* _EXTRACT TO READ_:
The reason was to stay conservative of ACK compression effects. AFAIK
major stacks (almost?) always send immediate ACKs on out-of-order packets.
The rest of the patch looks good!
> + struct skb_mstamp first_sackt;
> + struct skb_mstamp last_sackt;
> int flag;
> };
>
> @@ -1233,14 +1240,9 @@ static u8 tcp_sacktag_one(struct sock *sk,
> state->reord);
> if (!after(end_seq, tp->high_seq))
> state->flag |= FLAG_ORIG_SACK_ACKED;
> - /* Pick the earliest sequence sacked for RTT */
> - if (state->rtt_us < 0) {
> - struct skb_mstamp now;
> -
> - skb_mstamp_get(&now);
> - state->rtt_us = skb_mstamp_us_delta(&now,
> - xmit_time);
> - }
> + if (state->first_sackt.v64 == 0)

* _RECORD EXTRACTS_:
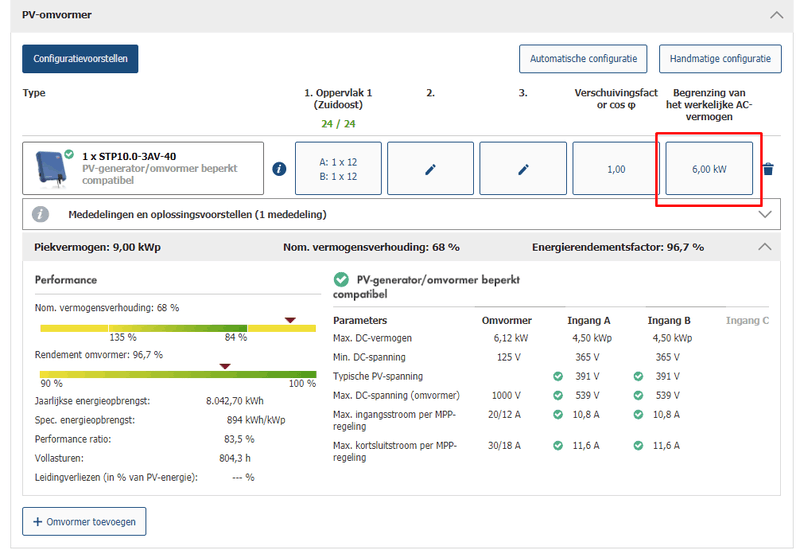The width and height of the screenshot is (800, 550).
Task: Open Configuratievoorstellen
Action: [x=80, y=59]
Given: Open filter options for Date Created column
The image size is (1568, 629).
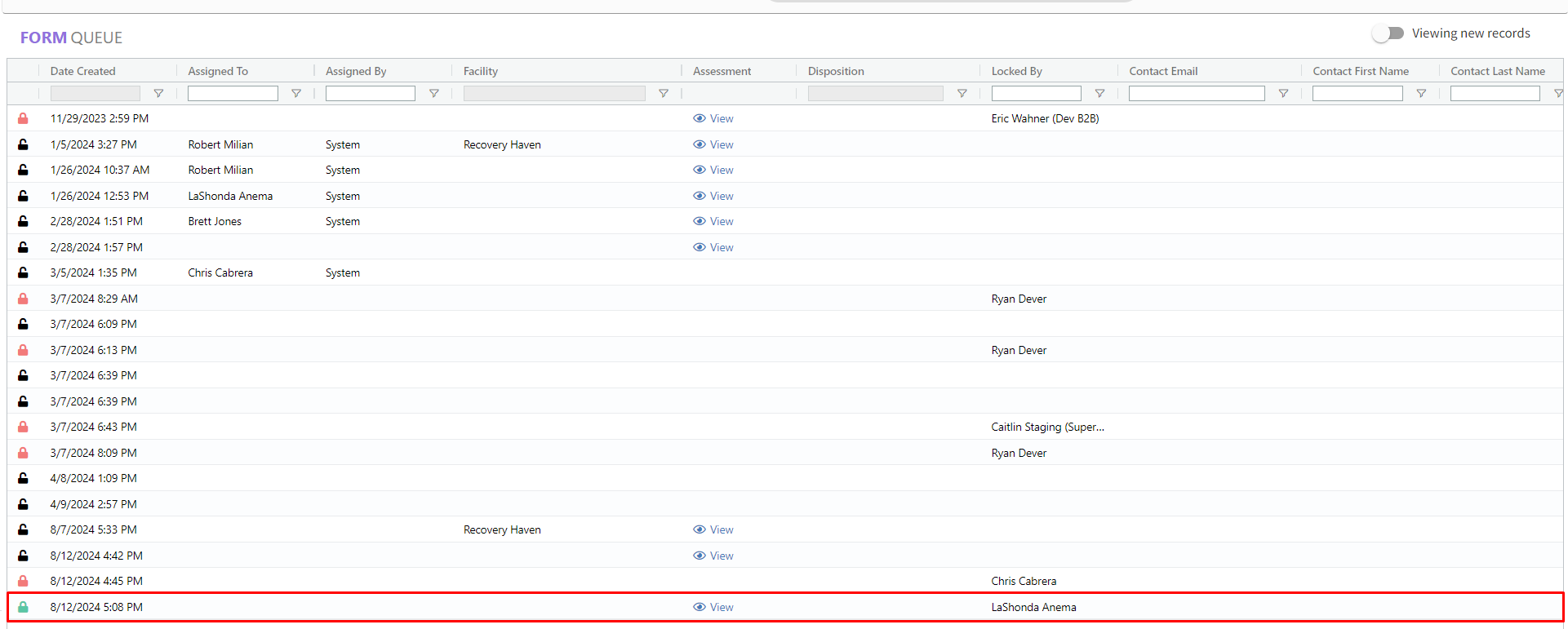Looking at the screenshot, I should tap(158, 94).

* _PARTS OF THE EXERCISE_:
#1 Decide whether each of the following statements agrees with the patch review above. For each, answer yes or no and quote the deciding words of the text.
(a) The reviewer regards the remainder of the patch as acceptable.
(b) The patch adds a field named last_sackt.
(c) According to the text, major stacks seldom send immediate ACKs on out-of-order packets.
#2 Output the passage of the patch review from "The rest of" up to and including "if (!after(end_seq, tp->high_seq))".

* _ANSWERS PROVIDED_:
#1
(a) Yes: "The rest of the patch looks good!"
(b) Yes: "struct skb_mstamp last_sackt;"
(c) No: "major stacks (almost?) always send immediate ACKs on out-of-order packets."

#2
The rest of the patch looks good!
> + struct skb_mstamp first_sackt;
> + struct skb_mstamp last_sackt;
> int flag;
> };
>
> @@ -1233,14 +1240,9 @@ static u8 tcp_sacktag_one(struct sock *sk,
> state->reord);
> if (!after(end_seq, tp->high_seq))